Excerpt provided:
— start —

Prior Distributions

To sample the posterior of the PDF model parameters \(\boldsymbol{\theta}\), we must specify a prior distribution \(\pi(\boldsymbol{\theta})\).

Colibri’s release supports two prior types:

Uniform priors, with individually configurable bounds for each parameter.
Gaussian priors, defined by a mean vector and covariance matrix derived from the posterior samples of a previous fit.

The latter implements a Bayesian-update (posterior-factorisation): when you believe the earlier fit is a valid approximation (or exactly Gaussian), and the two datasets are uncorrelated, you can use the posterior of the first fit as a prior for the second fit.

In the next section we outline the basic idea and domain of validity of this posterior-factorisation approach.

Bayesian update

Let us suppose that experimental data comprising \(N_{\rm data}\) datapoints is distributed according to a multivariate normal distribution,

\[\begin{align} \mathbf{D} \sim N(FK(\boldsymbol{\theta}), \Sigma), \end{align}\]

where \(\Sigma\) is an \(N_{\rm data}\times N_{\rm data}\) experimental covariance matrix.

— end —

Data section:
— start —

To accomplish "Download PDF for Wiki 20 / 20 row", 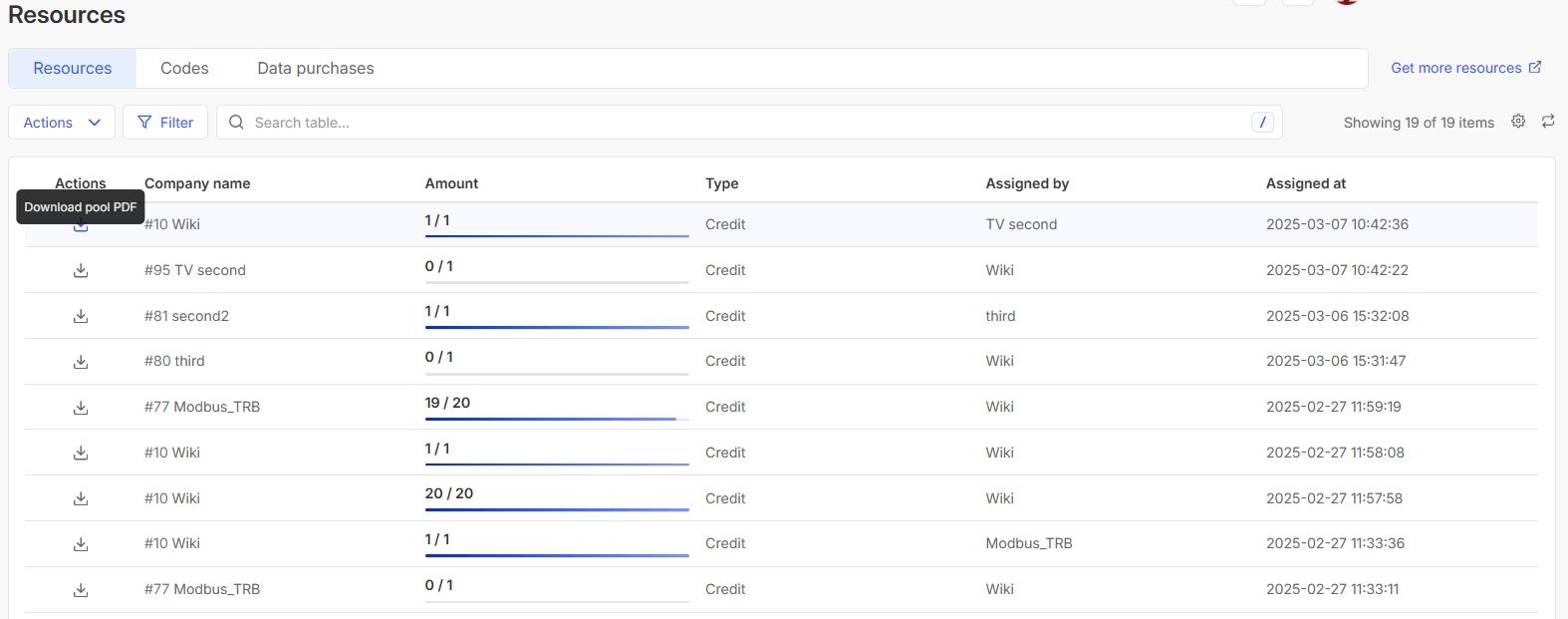I will [x=81, y=498].
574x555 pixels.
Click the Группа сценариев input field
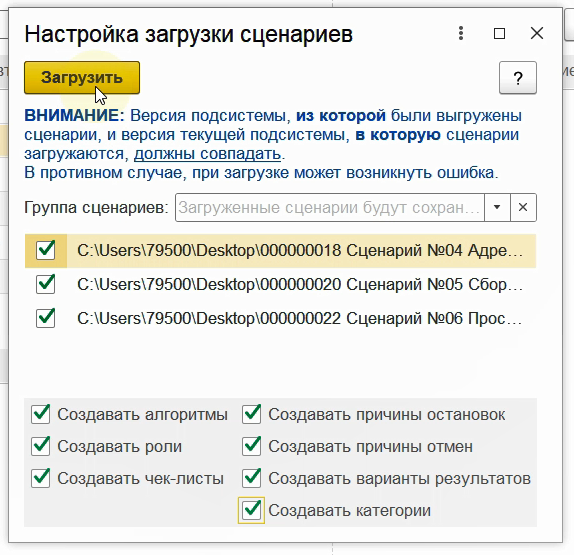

— end —

Given exercise 1:
In the passage on prior distributions, under what conditions can the posterior of a first fit serve as the prior for a second fit, and what does this approach implement?
Given exercise 2:
Check each statement against the passage on prior distributions. Answer yes or no, and quote the words of the passage that decide it.
(a) Colibri's release supports three types of prior.
(b) For uniform priors, the bounds can be set separately for each parameter.
(c) The mean vector and covariance matrix of a Gaussian prior come from the posterior samples of an earlier fit.
Given exercise 3:
According to the passage on prior distributions, what kind of distribution is the experimental data supposed to follow?

Result 1:
The posterior of the first fit can serve as the prior for the second when the earlier fit is believed to be a valid approximation (or exactly Gaussian) and the two datasets are uncorrelated. This use of Gaussian priors implements a Bayesian update, also called posterior factorisation.

Result 2:
(a) No: "Colibri’s release supports two prior types"
(b) Yes: "Uniform priors, with individually configurable bounds for each parameter."
(c) Yes: "defined by a mean vector and covariance matrix derived from the posterior samples of a previous fit"

Result 3:
A multivariate normal distribution.